Read-Only Collections: When working with collection, there are times when you need
or at least prefer an unmodifiable access to your collection instance. This may
be because you are finished adding and removing elements from the collection
but you still want to use it or you need to pass your collection to some method
which you don’t necessarily know or you know the method but you don’t want them
to change anything. To
provide this capability, the Collections class provides six factory methods,
one for each of Collection, List, Map, Set, SortedMap, and SortedSet.
- Collection unmodifiableCollection(Collection collection)

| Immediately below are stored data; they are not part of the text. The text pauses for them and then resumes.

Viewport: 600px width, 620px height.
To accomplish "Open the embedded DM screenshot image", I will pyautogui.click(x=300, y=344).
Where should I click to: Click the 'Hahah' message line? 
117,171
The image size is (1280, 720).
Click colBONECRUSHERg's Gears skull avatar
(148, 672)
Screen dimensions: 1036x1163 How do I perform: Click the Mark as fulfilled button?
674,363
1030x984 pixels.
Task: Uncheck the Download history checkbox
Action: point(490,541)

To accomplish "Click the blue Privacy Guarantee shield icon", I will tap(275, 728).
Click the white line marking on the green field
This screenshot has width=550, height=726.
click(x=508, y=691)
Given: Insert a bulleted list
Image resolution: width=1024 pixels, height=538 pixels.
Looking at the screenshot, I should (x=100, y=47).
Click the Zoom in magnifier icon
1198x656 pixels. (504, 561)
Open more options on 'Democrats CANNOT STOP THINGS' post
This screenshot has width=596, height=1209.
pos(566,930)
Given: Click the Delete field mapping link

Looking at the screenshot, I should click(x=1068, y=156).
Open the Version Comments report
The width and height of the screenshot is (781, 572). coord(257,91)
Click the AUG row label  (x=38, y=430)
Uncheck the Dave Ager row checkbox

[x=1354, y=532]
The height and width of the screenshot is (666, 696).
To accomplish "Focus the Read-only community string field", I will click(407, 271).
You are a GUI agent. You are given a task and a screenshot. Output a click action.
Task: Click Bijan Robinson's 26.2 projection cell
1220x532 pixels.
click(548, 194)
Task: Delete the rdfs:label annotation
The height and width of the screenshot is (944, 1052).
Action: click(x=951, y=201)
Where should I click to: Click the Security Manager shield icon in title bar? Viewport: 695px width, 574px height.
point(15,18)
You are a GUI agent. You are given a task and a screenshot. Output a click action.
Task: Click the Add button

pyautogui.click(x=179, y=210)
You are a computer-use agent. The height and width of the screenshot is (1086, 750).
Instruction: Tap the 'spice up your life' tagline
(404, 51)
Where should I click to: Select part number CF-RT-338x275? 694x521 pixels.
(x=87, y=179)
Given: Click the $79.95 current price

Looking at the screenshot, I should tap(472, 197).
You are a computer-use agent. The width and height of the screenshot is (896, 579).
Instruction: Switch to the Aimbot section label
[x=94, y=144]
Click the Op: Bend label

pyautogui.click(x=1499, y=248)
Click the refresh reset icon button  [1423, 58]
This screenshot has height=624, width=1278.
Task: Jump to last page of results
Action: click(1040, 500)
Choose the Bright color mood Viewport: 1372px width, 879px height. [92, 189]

- List unmodifiableList(List list)
- Map unmodifiableMap(Map map)
- Set unmodifiableSet(Set set)
- SortedMap unmodifiableSortedMap(SortedMap map)
- SortedSet unmodifiableSortedSet(SortedSet set)
Once you've filled the collection, replace the original
reference with the read-only reference.If you don't replace the original
reference, then the collection is not read-only, as you can still use the
original reference to modify the collection. The following program demonstrates
the proper way to make a collection read-only. In addition, it shows what
happens when you try to modify a read-only collection.
import java.util.Collections;
import java.util.HashSet;
import java.util.Set;
public class ReadOnlyCollectionExample {
/**
* @param args
*/
public static void main(String[] args) {
Set set = new HashSet();
set.add("Cat");
set.add("Dog");
set.add("Frog");
set.add("Elephant");
set = Collections.unmodifiableSet(set);
set.add("Lion");
}
}
Output:-
Exception in thread "main" java.lang.UnsupportedOperationException
at java.util.Collections$UnmodifiableCollection.add(Unknown Source)
at ReadOnlyCollectionExample.main(ReadOnlyCollectionExample.java:22)
When the program is run and the last add() operation is
attempted on the read-only set, an UnsupportedOperationException is thrown.